**Instructions for the task**
Look through the entries for the line containing "Task: Click John Doe's profile avatar". Then output that line and every line after it, exactly, to the end.

==== Exercise material

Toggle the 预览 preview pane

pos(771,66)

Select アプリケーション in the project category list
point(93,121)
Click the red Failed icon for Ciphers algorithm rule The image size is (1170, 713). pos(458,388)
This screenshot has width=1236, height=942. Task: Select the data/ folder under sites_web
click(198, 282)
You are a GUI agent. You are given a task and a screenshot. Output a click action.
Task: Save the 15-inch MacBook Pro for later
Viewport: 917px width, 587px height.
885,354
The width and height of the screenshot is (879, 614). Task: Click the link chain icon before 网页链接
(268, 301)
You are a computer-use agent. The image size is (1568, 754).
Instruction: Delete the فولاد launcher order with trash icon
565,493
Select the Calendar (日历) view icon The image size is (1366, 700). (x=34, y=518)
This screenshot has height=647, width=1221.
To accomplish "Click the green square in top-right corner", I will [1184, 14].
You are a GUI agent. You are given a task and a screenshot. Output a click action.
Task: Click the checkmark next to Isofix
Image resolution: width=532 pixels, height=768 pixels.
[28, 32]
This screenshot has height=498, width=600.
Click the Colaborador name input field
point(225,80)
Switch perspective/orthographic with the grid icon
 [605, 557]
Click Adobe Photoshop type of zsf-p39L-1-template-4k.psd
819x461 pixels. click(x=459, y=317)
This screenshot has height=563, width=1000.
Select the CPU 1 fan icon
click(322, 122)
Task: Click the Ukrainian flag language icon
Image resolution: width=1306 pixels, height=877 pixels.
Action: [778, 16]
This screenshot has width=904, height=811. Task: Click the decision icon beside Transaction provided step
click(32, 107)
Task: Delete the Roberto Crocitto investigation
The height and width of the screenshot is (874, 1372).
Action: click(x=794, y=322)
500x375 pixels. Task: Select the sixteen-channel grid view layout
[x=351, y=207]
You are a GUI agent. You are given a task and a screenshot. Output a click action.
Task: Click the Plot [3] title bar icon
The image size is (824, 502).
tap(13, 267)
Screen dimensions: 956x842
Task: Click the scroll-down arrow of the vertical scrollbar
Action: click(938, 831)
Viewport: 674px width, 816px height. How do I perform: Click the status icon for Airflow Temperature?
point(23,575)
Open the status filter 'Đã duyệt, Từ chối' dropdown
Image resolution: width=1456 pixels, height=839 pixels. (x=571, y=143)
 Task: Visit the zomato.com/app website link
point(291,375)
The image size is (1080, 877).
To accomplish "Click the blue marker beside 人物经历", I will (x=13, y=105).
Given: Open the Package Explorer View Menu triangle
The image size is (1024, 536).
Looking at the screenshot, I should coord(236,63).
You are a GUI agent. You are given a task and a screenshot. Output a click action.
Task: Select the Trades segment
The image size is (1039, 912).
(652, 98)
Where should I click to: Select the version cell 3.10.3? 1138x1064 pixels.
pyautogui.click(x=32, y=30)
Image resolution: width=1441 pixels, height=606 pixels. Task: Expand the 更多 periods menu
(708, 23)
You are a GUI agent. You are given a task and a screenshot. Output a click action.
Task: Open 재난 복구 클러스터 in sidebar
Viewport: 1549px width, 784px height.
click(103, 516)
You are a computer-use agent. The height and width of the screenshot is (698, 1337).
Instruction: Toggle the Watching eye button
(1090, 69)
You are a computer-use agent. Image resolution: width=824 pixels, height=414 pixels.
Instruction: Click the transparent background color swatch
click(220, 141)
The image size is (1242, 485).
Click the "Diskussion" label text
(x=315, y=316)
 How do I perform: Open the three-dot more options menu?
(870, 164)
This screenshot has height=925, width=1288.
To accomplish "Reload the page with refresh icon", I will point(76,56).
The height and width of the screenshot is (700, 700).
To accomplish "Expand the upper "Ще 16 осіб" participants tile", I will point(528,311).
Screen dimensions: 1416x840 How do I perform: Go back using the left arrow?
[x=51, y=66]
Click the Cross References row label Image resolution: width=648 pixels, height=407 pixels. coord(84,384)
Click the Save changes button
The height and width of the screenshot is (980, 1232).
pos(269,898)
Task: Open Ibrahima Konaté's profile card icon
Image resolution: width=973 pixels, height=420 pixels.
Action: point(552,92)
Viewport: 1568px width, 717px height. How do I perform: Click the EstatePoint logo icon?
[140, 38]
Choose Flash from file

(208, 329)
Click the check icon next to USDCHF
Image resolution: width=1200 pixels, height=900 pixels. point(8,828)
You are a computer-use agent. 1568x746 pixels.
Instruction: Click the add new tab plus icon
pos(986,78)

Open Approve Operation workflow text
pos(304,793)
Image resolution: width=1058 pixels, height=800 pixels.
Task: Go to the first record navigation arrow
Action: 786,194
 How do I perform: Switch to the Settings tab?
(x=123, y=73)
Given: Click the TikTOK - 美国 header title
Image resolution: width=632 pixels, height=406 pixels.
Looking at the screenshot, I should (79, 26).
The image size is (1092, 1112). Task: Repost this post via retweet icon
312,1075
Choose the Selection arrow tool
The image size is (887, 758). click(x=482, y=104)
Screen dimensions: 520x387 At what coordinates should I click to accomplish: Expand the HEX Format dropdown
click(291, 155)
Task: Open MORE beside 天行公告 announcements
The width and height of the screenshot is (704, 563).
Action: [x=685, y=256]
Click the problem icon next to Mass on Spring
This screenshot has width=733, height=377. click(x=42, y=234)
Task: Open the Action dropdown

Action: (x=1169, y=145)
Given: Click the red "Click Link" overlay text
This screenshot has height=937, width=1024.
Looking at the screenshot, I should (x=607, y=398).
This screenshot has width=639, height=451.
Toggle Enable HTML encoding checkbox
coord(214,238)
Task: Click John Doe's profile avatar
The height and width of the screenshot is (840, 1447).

========

**Task result**
Task: Click John Doe's profile avatar
The height and width of the screenshot is (840, 1447).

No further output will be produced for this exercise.